Laura hablaba de perfil, quieta ahora frente a un grupo de árboles. Armando quedaba a su izquierda. Sin mirarle, sin moverse, siguió diciendo:

– Haré mi trabajo y lo haré bien. Ni Hull ni yo somos importantes. Sólo somos intermediarios. Pero no cometeré errores, Armando. Espero que me creas.

Armando tampoco se movió de su sitio ni dirigió sus ojos hacia el perfil de Laura sino a la pequeña muralla de edificios que custodiaba el parque.

– Yo te creo. Pero Hull sí puede cometerlos.

– Aunque yo no me impone -dijo Laura-, aunque renga ganas de no importarme, como todos, imagino, a veces las tenemos, voy a ir con cuidado, Armando.

Ahora Armando se acercó hasta donde estaba Laura.

– Laura-dijo.

– Puedes estar seguro.

Bajaron hacia un pequeño estanque. Atardecía.

– ¿Cómo os habéis enterado? -preguntó Laura.

Armando se encogió de hombros. Laura tomó un papel manchado de tierra que había en el suelo. Lo dobló hasta hacer un avión. El avión voló suavemente y aterrizó despacio en el agua.

Hull entró en el despacho de Wilson.
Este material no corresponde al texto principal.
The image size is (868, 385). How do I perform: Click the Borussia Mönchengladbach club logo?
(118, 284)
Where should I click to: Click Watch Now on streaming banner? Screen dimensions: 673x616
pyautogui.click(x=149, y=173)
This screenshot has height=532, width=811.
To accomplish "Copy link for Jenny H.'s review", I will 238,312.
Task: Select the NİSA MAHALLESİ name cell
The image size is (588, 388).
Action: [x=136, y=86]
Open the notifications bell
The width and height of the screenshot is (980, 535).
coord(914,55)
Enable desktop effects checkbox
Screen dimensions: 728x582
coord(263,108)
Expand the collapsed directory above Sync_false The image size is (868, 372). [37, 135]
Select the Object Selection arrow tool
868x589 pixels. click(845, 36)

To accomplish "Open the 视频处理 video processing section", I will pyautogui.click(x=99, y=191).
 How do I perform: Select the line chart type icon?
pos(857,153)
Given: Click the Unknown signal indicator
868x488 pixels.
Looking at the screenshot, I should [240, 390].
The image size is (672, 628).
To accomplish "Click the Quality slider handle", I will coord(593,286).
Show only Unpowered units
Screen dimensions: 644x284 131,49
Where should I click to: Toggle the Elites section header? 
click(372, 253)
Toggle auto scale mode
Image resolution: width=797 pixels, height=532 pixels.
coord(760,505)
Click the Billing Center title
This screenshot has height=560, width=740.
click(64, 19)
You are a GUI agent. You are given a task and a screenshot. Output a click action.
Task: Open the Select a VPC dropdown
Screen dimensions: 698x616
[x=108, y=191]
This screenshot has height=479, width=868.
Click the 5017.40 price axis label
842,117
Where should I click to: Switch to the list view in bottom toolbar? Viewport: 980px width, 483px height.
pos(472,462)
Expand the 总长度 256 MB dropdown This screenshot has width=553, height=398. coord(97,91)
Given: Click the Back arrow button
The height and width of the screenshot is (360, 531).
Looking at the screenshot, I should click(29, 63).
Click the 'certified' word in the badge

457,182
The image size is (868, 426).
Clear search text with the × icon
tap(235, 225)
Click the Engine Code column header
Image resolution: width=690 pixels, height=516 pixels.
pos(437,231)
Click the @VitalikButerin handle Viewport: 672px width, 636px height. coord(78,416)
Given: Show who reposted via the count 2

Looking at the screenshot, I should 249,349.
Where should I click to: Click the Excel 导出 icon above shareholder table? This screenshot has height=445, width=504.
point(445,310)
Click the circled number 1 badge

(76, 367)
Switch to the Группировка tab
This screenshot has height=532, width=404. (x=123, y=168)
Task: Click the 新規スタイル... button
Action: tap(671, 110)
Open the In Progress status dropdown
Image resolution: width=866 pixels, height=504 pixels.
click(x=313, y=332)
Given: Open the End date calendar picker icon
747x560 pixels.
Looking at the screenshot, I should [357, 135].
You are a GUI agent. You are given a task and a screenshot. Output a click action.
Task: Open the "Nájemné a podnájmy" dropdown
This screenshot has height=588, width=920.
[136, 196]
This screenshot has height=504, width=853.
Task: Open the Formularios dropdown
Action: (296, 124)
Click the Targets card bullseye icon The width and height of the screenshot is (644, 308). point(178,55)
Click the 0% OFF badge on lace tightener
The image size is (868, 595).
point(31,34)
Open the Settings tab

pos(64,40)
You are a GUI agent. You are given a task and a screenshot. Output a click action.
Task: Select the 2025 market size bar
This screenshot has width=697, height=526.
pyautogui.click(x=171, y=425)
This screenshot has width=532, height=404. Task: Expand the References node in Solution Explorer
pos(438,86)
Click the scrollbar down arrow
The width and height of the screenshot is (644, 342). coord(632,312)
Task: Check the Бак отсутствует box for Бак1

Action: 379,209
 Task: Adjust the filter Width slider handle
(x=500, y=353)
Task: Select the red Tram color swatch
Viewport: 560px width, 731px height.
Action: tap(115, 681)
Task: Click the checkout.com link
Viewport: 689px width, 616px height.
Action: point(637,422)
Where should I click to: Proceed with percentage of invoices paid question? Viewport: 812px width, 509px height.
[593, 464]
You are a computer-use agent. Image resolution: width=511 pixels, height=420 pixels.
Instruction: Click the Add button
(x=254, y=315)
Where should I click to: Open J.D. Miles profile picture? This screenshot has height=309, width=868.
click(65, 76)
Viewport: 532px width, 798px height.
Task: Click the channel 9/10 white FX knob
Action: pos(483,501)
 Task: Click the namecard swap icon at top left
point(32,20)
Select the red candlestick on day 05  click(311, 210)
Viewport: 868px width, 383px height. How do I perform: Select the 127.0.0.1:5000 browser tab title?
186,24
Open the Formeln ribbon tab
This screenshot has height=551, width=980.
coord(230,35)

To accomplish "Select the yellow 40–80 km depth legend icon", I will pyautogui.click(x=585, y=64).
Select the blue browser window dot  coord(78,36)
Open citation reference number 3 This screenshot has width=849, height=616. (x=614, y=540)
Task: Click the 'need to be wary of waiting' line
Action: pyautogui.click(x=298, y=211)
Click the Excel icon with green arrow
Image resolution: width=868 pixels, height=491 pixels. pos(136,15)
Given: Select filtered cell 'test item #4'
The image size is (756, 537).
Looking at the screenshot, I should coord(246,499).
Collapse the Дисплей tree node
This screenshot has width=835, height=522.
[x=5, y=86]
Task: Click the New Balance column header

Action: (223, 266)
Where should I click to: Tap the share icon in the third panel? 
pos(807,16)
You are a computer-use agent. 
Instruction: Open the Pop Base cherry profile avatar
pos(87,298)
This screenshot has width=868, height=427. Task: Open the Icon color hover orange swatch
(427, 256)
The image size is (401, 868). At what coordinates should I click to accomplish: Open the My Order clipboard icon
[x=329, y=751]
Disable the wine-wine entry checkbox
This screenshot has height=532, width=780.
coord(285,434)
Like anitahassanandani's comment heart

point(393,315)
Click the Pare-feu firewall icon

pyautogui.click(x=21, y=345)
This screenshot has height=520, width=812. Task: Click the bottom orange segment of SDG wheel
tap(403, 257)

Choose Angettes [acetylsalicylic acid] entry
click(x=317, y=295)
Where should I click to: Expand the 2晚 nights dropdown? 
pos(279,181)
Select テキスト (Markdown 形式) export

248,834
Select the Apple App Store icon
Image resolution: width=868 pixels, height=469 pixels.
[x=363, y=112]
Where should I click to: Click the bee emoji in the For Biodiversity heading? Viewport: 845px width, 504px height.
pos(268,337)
No las tenía todas consigo pero mantenía el gesto grave, los movimientos pausados, los mismos mocasines de piel fina, los calcetines traslúcidos.

– ¿Qué han dicho? -preguntó Wilson sin saludar.

– Me darán la lista. Proponen hacer la entrega el cinco de mayo. Al mismo tiempo que el dinero, claro.

– Casi dos semanas de espera -dijo Wilson-. Cada vez me interesa menos este asunto. Carter no deja de llamarme. Está molesto y cansado. Si algo sale mal, cargaremos tú y yo con toda la culpa.

– No te preocupes. Todo irá bien. Los cubanos también tienen prisa. El turismo es una manzana podrida que está haciendo que se pudra lo demás. Tienen miedo a que algo ocurra y sean otros los que den carpetazo a la revolución. Cada vez más miedo.

– ¿Y la izquierda de los otros países latinoamericanos? ¿Cómo sabes que no te mienten? ¿Sólo por lo que te diga una chica entrenada para mentir?

– Tú también estás cansada y molesta.

– Un poco. En el piso de esa chica no había nada. Había menos que nada. Tampoco me gusta que use dos teléfonos móviles diferentes, nos complica el trabajo. No me fío, Philip. ¿Si tienen tanta prisa por qué esperar hasta el día cinco?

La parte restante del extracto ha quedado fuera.